Le scandale des esclaves sexuelles
Du debut de la guerre sino-japonaise (1937) a la capitulation, l’Empire nippon a force des dizaines de milliers de dames, originaires de Chine, de Coree, des Philippines, de Birmanie, de Taiwan, d’Indonesie ou d’Australie, a se prostituer pour nos «besoins» de ses soldats. Une pratique orchestree avec l’administration japonaise, qui impliquait notamment la Kenpeitai, la police militaire, chargee de recruter les jeunes meufs (c’est-a-dire, dans bon nombre de cas, de les enlever), ainsi que les ministeres de l’Interieur, du Travail, et des Finances. Selon l’historien Yoshiaki Yoshimi, professionnel en question, environ 2 000 maisons closes gerees par l’armee ont ete creees durant la periode. Comme celle de Kwandong, en Coree, ou 1 000 jeunes filles etaient mises a la disposition de 100 000 militaires. Difficile a chiffrer dans sa globalite, cet esclavage sexuel aurait touche, par rapport aux historiens, entre 200 000 et 400 000 jeunes filles, en majorite chinoises et coreennes. L’universitaire revisionniste Ikuhiko Hata a quant a lui minore un nombre a 20 000, bien en estimant qu’il s’agissait majoritairement de Japonaises… volontaires.
Au-dela des chiffres, la denegation des souffrances vecues par ces femmes se retrouve dans la facon dont elles paraissent nommees. Notre Japon continue, Indeniablement, de des designer par un euphemisme, ian-fu, signifiant «femmes de reconfort». J’ai NHK, la television nationale, a d’ailleurs interdit a ses journalistes d’utiliser d’autres mots Afin de y referer, comme «prostituees», «bordel» ou «esclaves sexuelles». Quant a toutes les excuses officielles regulierement repetees par le gouvernement nippon (pour tenter en particulier d’apaiser ses relations avec ses coloc’ chinois et coreen), elles n’empechent nullement plusieurs hommes politiques de nier la gravite du phenomene.

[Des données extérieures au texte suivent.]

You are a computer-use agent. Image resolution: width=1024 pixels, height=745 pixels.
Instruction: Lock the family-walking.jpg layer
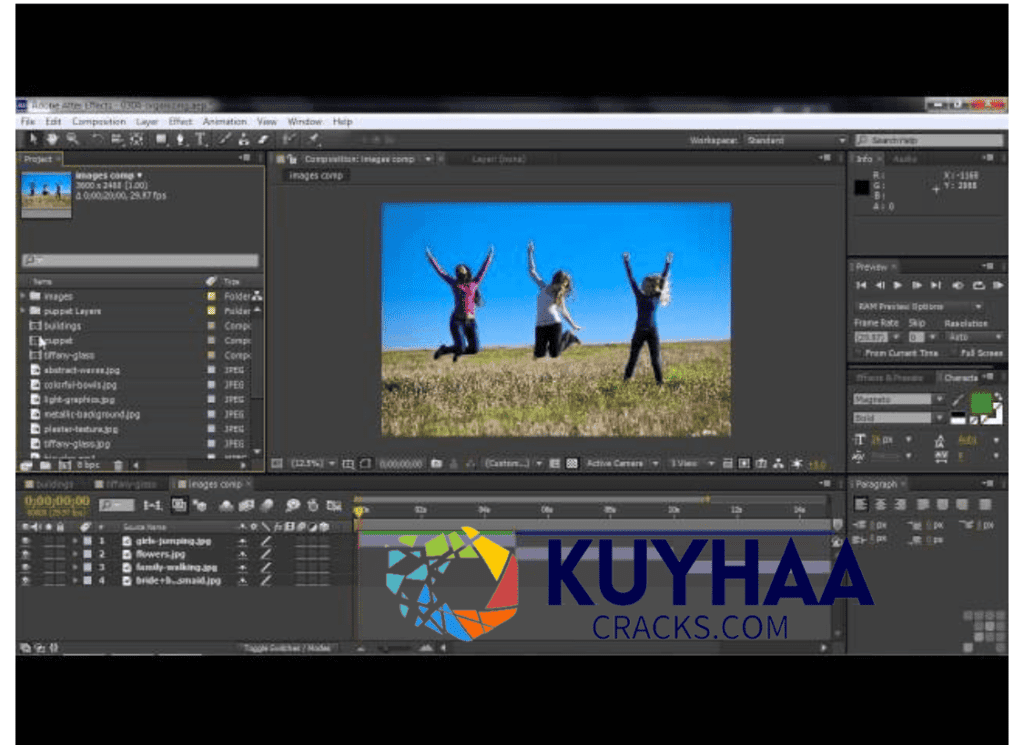[x=60, y=567]
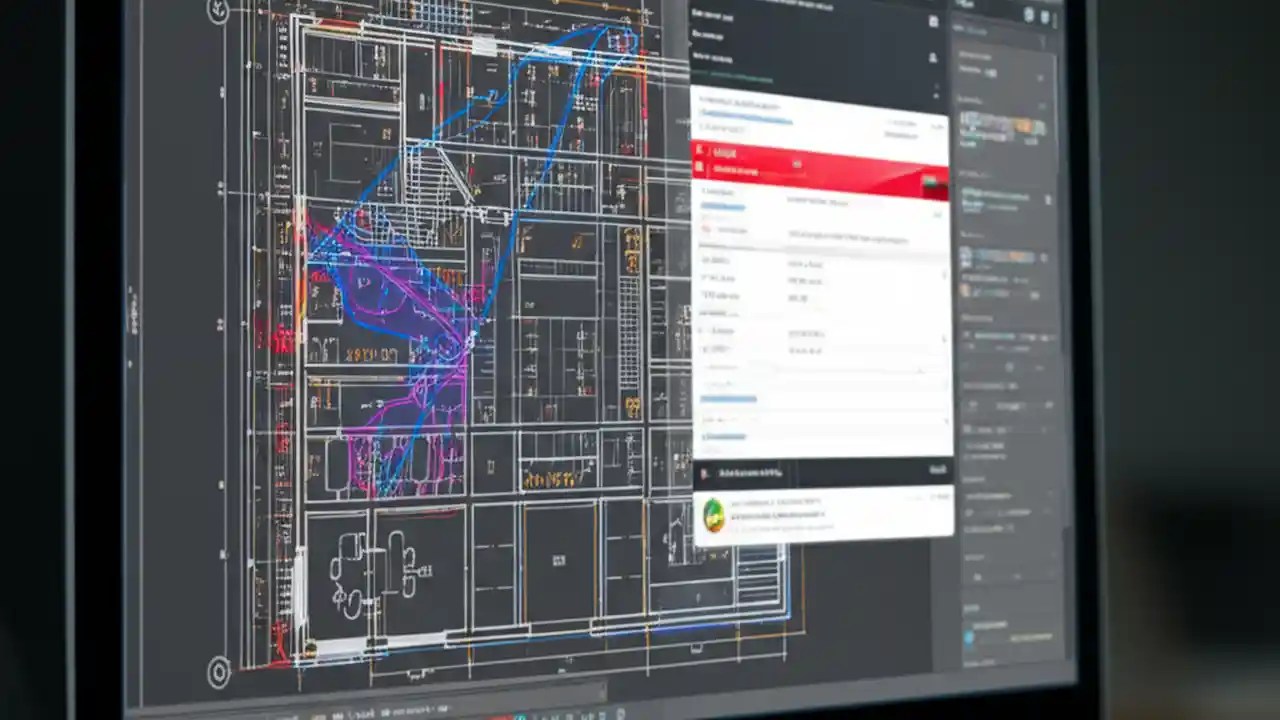Expand the chevron on the dialog's first field

[x=940, y=127]
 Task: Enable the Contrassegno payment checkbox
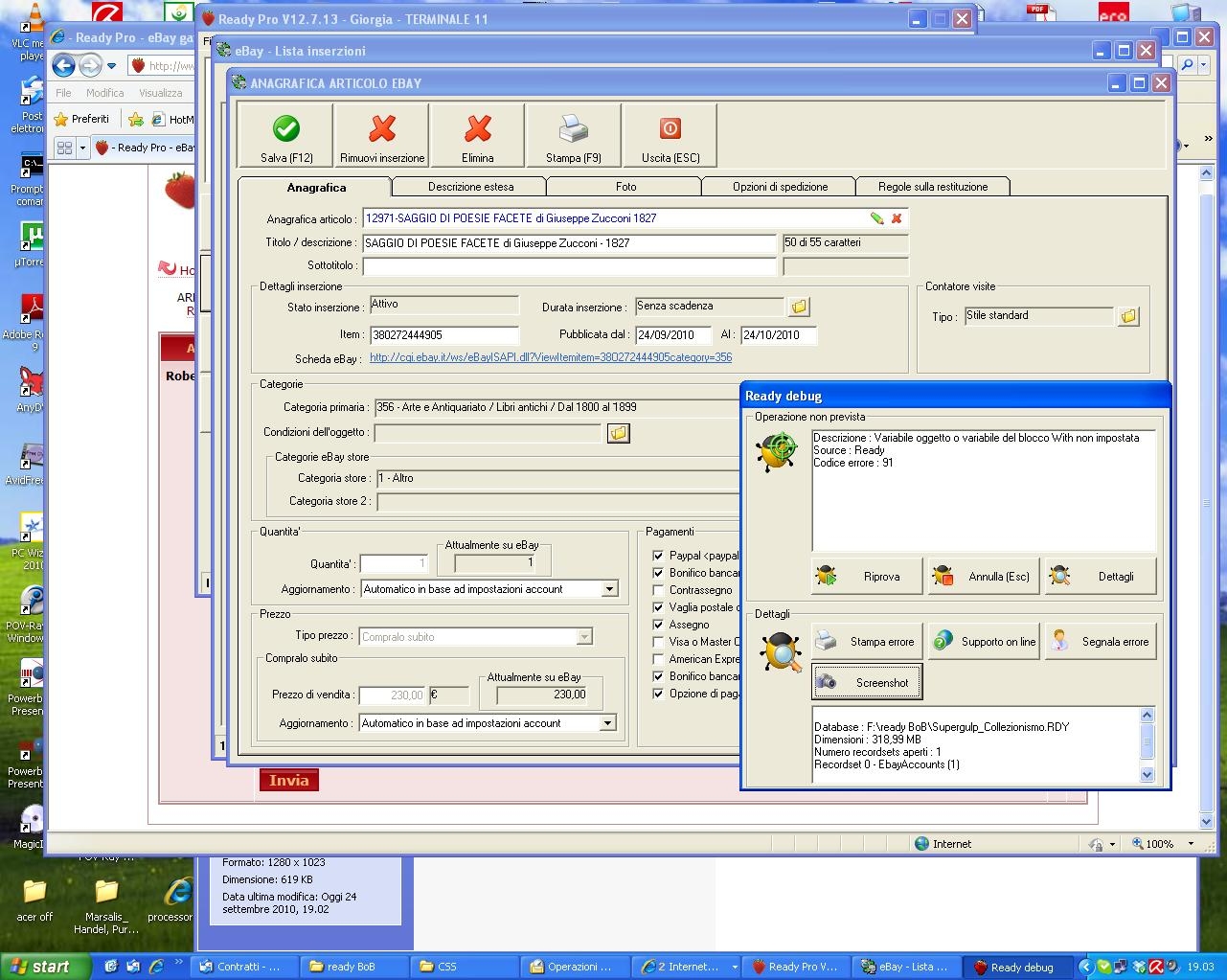[658, 590]
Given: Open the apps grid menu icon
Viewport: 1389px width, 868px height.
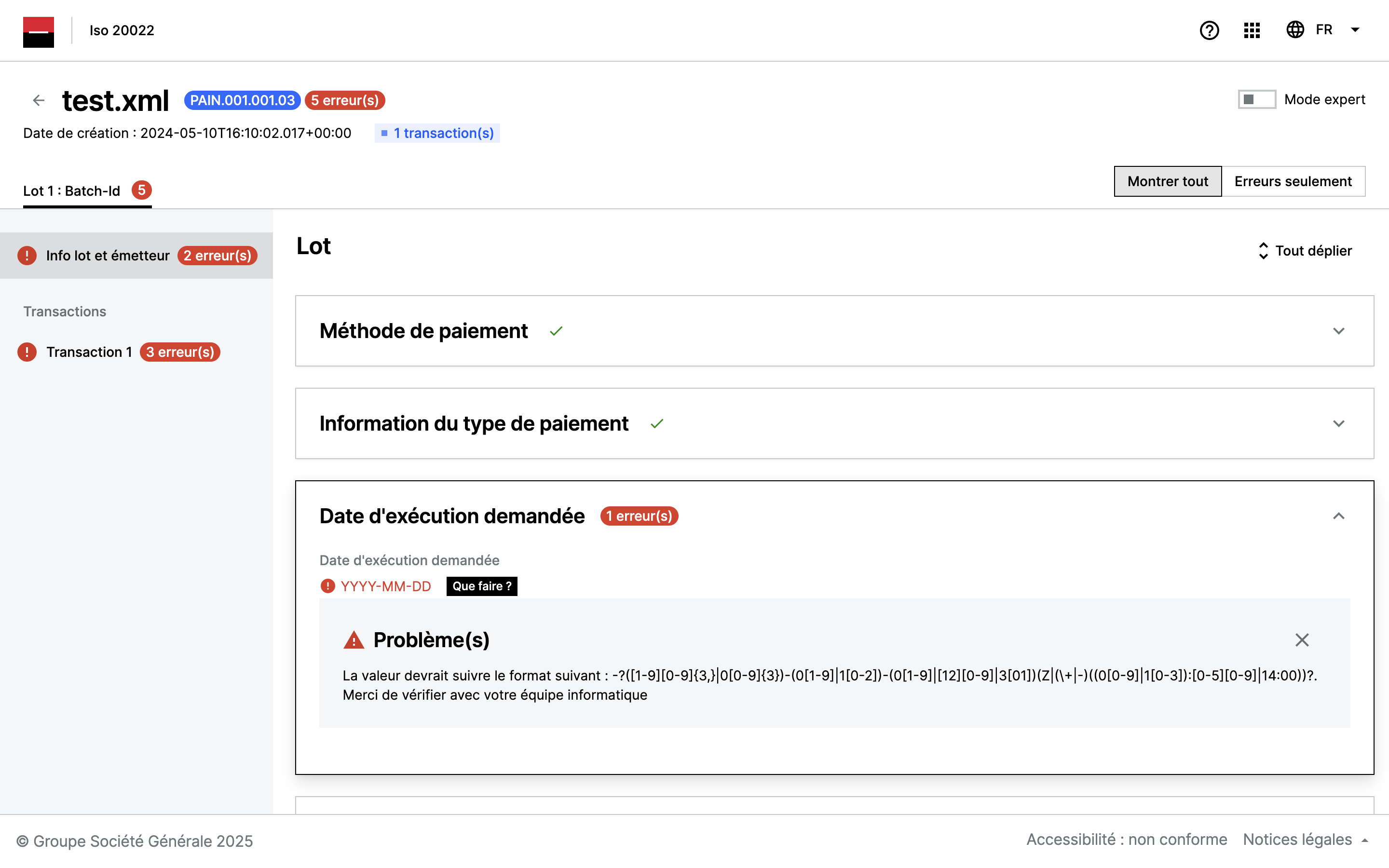Looking at the screenshot, I should coord(1252,30).
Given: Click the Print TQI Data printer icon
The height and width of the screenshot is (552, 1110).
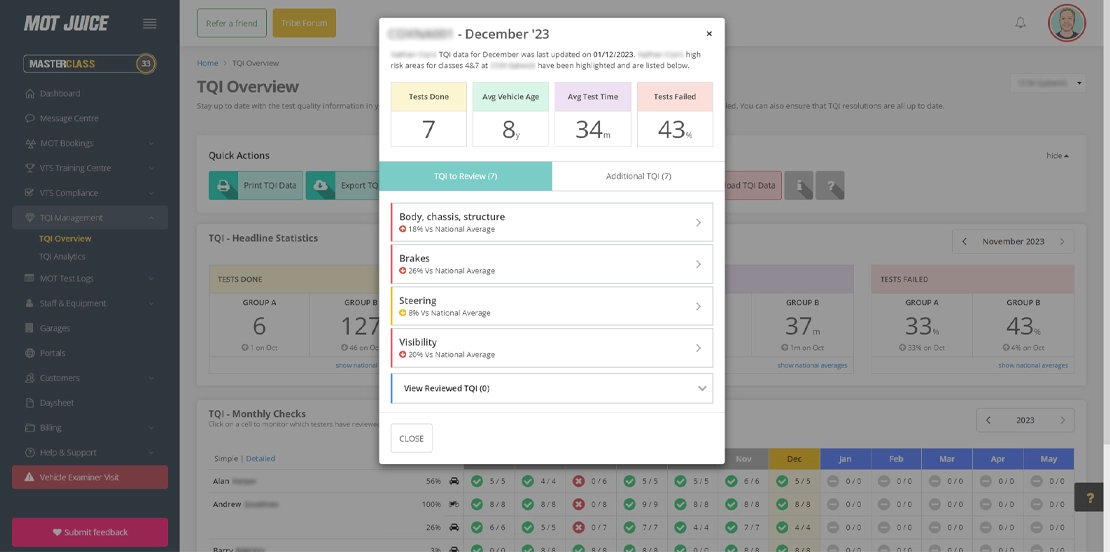Looking at the screenshot, I should tap(223, 185).
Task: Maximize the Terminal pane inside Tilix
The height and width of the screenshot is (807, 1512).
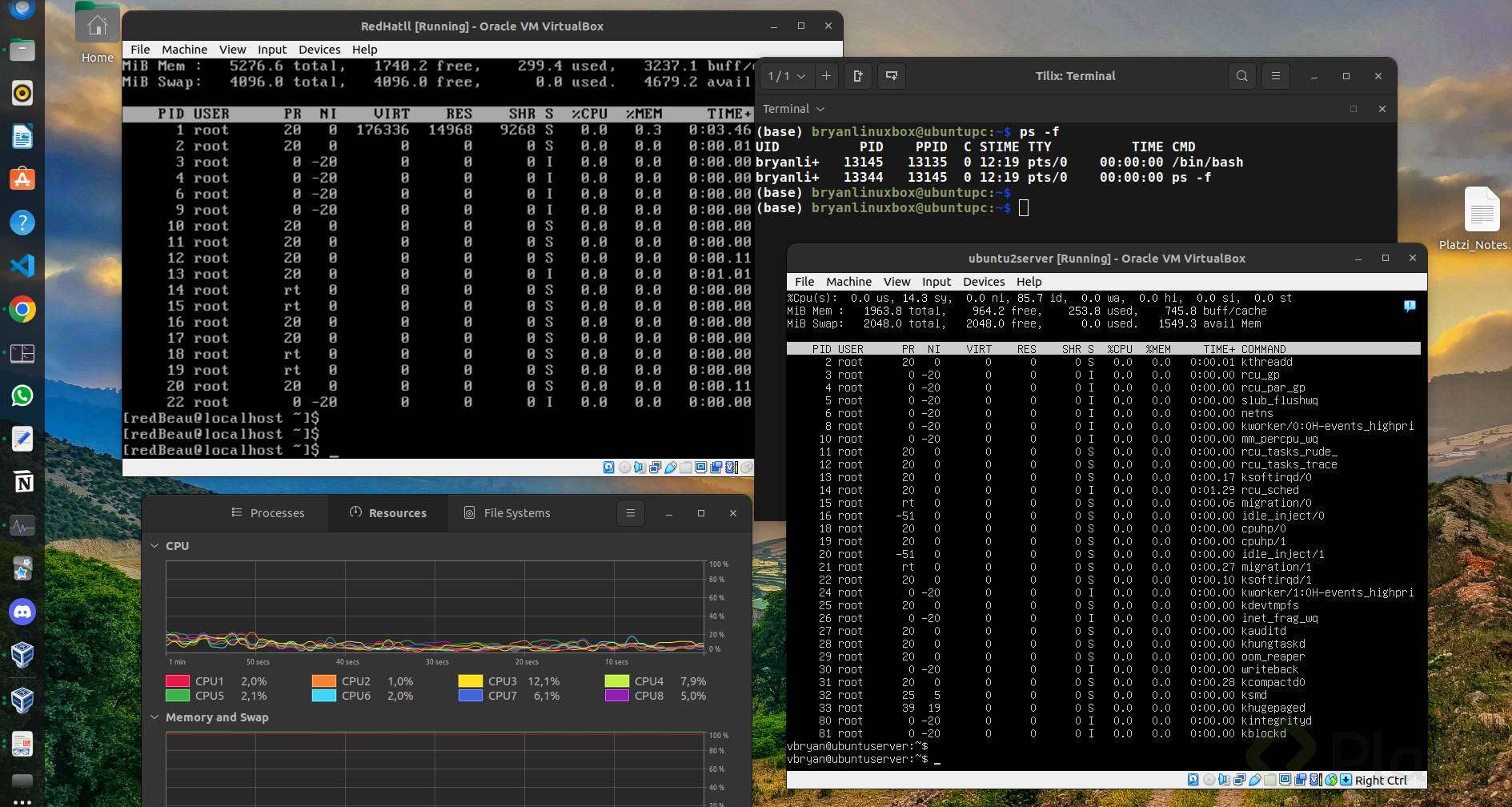Action: tap(1354, 109)
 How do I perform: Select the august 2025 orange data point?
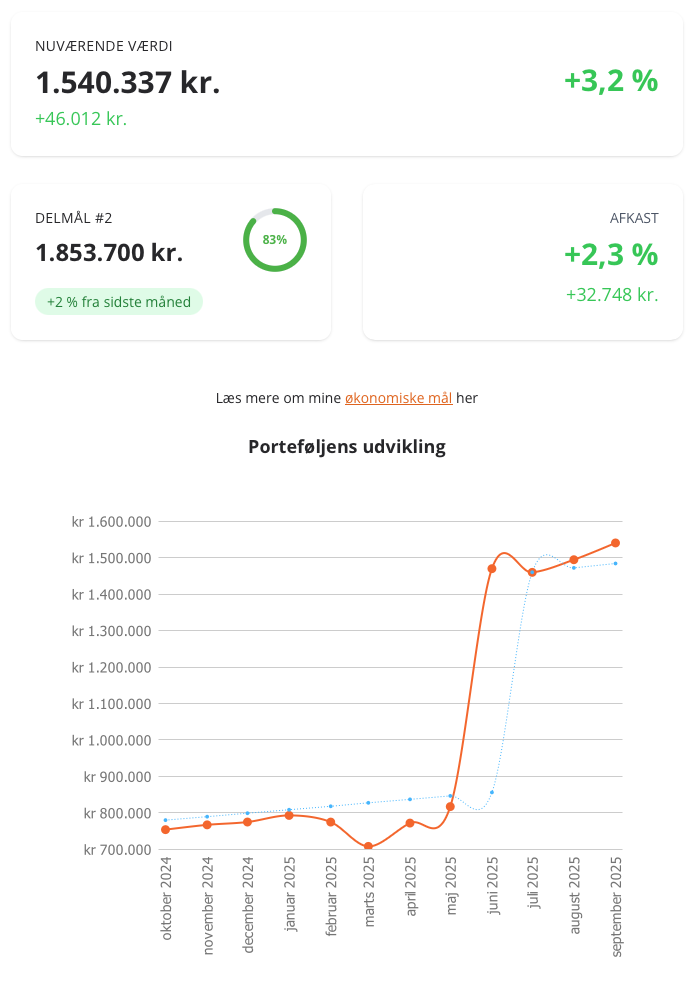(x=574, y=560)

Ancien ministre des Affaires etrangeres et actuel president du groupe PLD a J’ai Chambre Plusieurs conseillers, Hirofumi Nakasone (dont le pere, Yasuhiro Nakasone, lieutenant dans l’armee imperiale, avait ete felicite via sa hierarchie Afin de avoir mis en place une maison de reconfort Afin de ses soldats en Indonesie) dirige ainsi une commission dont la mission est d’«envisager des mesures concretes pour restaurer l’honneur du Japon i propos des femmes de reconfort».